Step 1: Convert the Mixed Number to an Improper Fraction

The first step in solving the equation is to convert the mixed number, $1 \frac{1}{4}$, into an improper fraction. An improper fraction is a fraction where the numerator is greater than or equal to the denominator. This conversion is necessary because it simplifies the subsequent arithmetic operations. To convert a mixed number to an improper fraction, we multiply the whole number part by the denominator and add the numerator. This result becomes the new numerator, and the denominator remains the same. In this case, we have $1 \frac{1}{4}$. We multiply the whole number (1) by the denominator (4), which gives us 4. Then, we add the numerator (1) to this result, yielding 5. Thus, the new numerator is 5, and the denominator remains 4. Therefore, the improper fraction equivalent of $1 \frac{1}{4}$ is $\frac{5}{4}$. This conversion is crucial because it allows us to perform addition and subtraction with fractions more easily. When dealing with mixed numbers, it is often simpler to convert them into improper fractions before proceeding with any calculations. Now that we have converted the mixed number to an improper fraction, our equation becomes $\frac{5}{4} = \frac{1}{12} + s$. This form of the equation is easier to work with, and we can proceed to the next step, which involves isolating the variable s. By correctly converting the mixed number to an improper fraction, we have laid the groundwork for solving the equation and finding the value of s. Understanding this conversion process is essential for working with fractions and mixed numbers in various mathematical contexts.

Step 2: Find a Common Denominator

Now that we have the equation $\frac{5}{4} = \frac{1}{12} + s$, the next step is to isolate s.
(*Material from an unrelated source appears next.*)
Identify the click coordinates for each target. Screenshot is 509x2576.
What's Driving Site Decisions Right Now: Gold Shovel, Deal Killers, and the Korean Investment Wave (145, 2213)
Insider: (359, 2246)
To do this, we need to subtract $\frac{1}{12}$ from both sides of the equation. However, before we can subtract fractions, they must have a common denominator. A common denominator is a multiple that the denominators of both fractions share. In our case, the denominators are 4 and 12. The least common multiple (LCM) of 4 and 12 is 12. This means that 12 is the smallest number that both 4 and 12 can divide into evenly. To make $\frac{5}{4}$ have a denominator of 12, we need to multiply both the numerator and the denominator by the same number. Since 4 multiplied by 3 equals 12, we multiply both the numerator and the denominator of $\frac{5}{4}$ by 3. This gives us $\frac{5 \times 3}{4 \times 3} = \frac{15}{12}$. Now, our equation looks like $\frac{15}{12} = \frac{1}{12} + s$. Both fractions have the same denominator, which allows us to perform the subtraction. Finding a common denominator is a fundamental skill in fraction arithmetic. It ensures that we are comparing and combining equal-sized parts of a whole. Without a common denominator, the fractions cannot be directly added or subtracted. By correctly identifying and applying the common denominator, we can proceed to the next step in solving for s, which involves subtracting $\frac{1}{12}$ from both sides of the equation. This step brings us closer to isolating the variable and finding its value.
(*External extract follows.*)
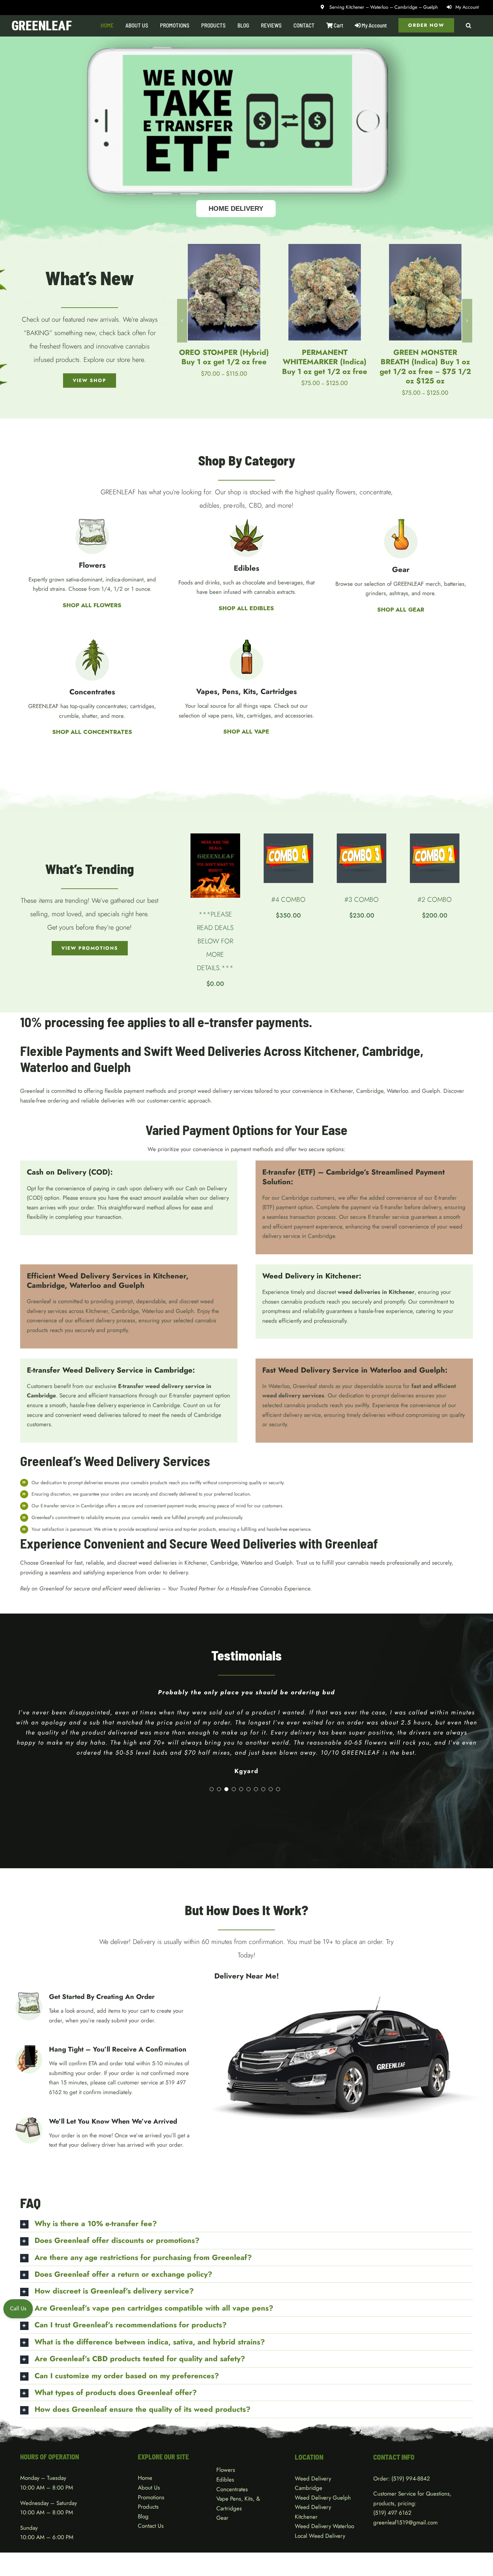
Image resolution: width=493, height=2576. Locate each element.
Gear (222, 2518)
Step 3: Isolate the Variable s

With the fractions having a common denominator, the equation is now $\frac{15}{12} = \frac{1}{12} + s$. To isolate the variable s, we need to subtract $\frac{1}{12}$ from both sides of the equation. This is based on the principle that performing the same operation on both sides of an equation maintains the equality. Subtracting $\frac{1}{12}$ from the right side of the equation will cancel out the term, leaving s by itself. On the left side, we subtract $\frac{1}{12}$ from $\frac{15}{12}$. Since the fractions have the same denominator, we simply subtract the numerators: $\frac{15}{12} - \frac{1}{12} = \frac{15 - 1}{12} = \frac{14}{12}$. Therefore, the equation becomes $\frac{14}{12} = s$. This means that the value of s is $\frac{14}{12}$. However, this fraction can be simplified further. Isolating the variable is a crucial step in solving equations. It involves using inverse operations to undo any operations that are being performed on the variable. In this case, since $\frac{1}{12}$ is being added to s, we use subtraction as the inverse operation. By subtracting $\frac{1}{12}$ from both sides, we effectively remove it from the right side, leaving s alone. This process is fundamental to solving various types of equations, from simple linear equations to more complex algebraic expressions. Now that we have found the value of s, we can proceed to simplify the fraction to its lowest terms. Simplifying fractions is important for presenting the solution in its most concise and understandable form.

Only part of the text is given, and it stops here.